Pertanyaannya, apakah nyekar akan menjadi tradisi yang terlupakan atau warisan budaya yang harus kita selamatkan?

BACA JUGA: Pembersihan Makam Sebelum Ramadan: Tradisi Nyekar dan Doa untuk Leluhur

Nyekar dalam Konteks Ramadan

Dalam konteks Ramadan, tradisi nyekar menjelang Lebaran memiliki makna khusus dan mendalam. Sebagai perpaduan antara budaya dan agama, nyekar menjadi salah satu momentum penting bagi sebagian besar masyarakat yang bertujuan untuk mempersiapkan diri secara spiritual sebelum menyambut Hari Kemenangan atau Idulfitri.

Tradisi ini juga tidak hanya dilakukan sebagai bentuk penghormatan kepada leluhur yang telah mendahului kita dengan mendoakan saat berziarah, akan tetapi juga sarana untuk introspeksi diri dan pembersihan hati.

Nyekar sebelum lebaran dianggap sebagai momen penting untuk merenungkan ibadah selama Ramadhan sekaligus mengingatkan kepada kita hakikat kehidupan dan kematian yang menjadi salah satu bagian penting dari kehidupan yang sedang kita jalani saat ini.

BACA JUGA: Jaga Tradisi, Nyekar Gubernur Pertama

Dengan berziarah, kita dapat belajar merefleksikan kehidupan dunia yang sementara dan mempersiapkan diri menuju kehidupan yang lebih kekal yaitu akhirat. Tradisi ini juga menguatkan mempererat ikatan keluarga, karena dalam momentum nyekar sebagian besar anggota keluarga akan berkumpul untuk ziarah bersama di makam orang-orang yang telah mendahului kita.


Meskipun nyekar menjadi sebuah tradisi yang masih lestari, namun banyak pendapat yang membantah tentang kebenarannya. -Andini Septia-Pinterest

Pada era modern ini, tradisi nyekar yang telah mengakar kuat dalam kehidupan masyarakat, tidak terlepas dari berbagai tantangan dan kontroversi yang harus dihadapi. Beberapa masalah yang sering diperdebatkan dan menjadi tantangan bagi eksistensi tradisi ini salah satunya adalah tuduhan bid'ah karena dianggap tidak memiliki aturan dalam Islam, kekhawatiran akan praktik syirik seperti pemujaan pada makam atau membawa sesajen.

Kemudian tantangan lainnya adalah adanya perbedaan pendapat tentang ziarah kubur bagi wanita berdasarkan interpretasi hadits dimana ada beberapa hadist yang memperbolehkan dan tidak bagi wanita untuk berziarah.

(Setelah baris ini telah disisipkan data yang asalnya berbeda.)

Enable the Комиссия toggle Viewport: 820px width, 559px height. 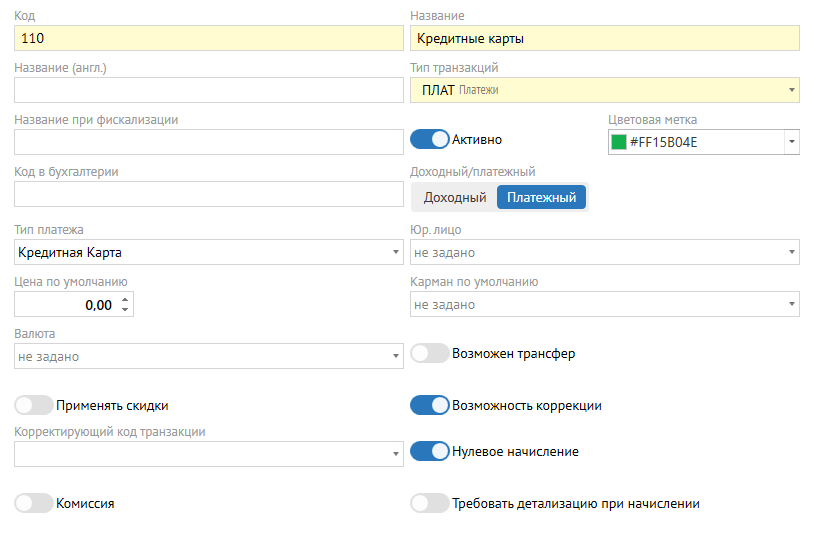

BACA JUGA: 10 Destinasi Wisata Religi di Gresik untuk Ziarah saat Libur Lebaran

Selain itu, modernisasi dan globalisasi juga memberikan dampak signifikan terhadap tradisi nyekar. Kedua hal ini membawa pengaruh budaya asing yang secara perlahan mulai menggeser tradisi lokal. Gaya hidup yang serba cepat dan sibuk juga membuat pelaksanaan tradisi ini sulit untuk dilakukan, sementara generasi muda mungkin semakin kurang memahami makna dan nilai di balik tradisi tersebut.

Generasi muda saat ini sering menganggap nyekar sebagai tradisi kuno dan tidak relevan bagi mereka, terutama karena mereka tumbuh di tengah gempuran teknologi. Banyak anak muda yang lebih memilih menghabiskan liburan dengan kegiatan modern seperti bermain gawai atau jalan-jalan ke mall daripada harus melakukan kegiatan ziarah kubur atau nyekar.

Selain itu, adanya komersialisasi seperti seperti jasa pembersihan makam dan penjualan bunga juga dianggap mengurangi nilai spiritual dari tradisi nyekar. Jika fenomena-fenomena tersebut dibiarkan begitu saja, bukan suatu hal yang tidak mungkin jika nyekar menjadi tergeserkan dan menjadi tradisi yang terlupakan akibat perkembangan zaman.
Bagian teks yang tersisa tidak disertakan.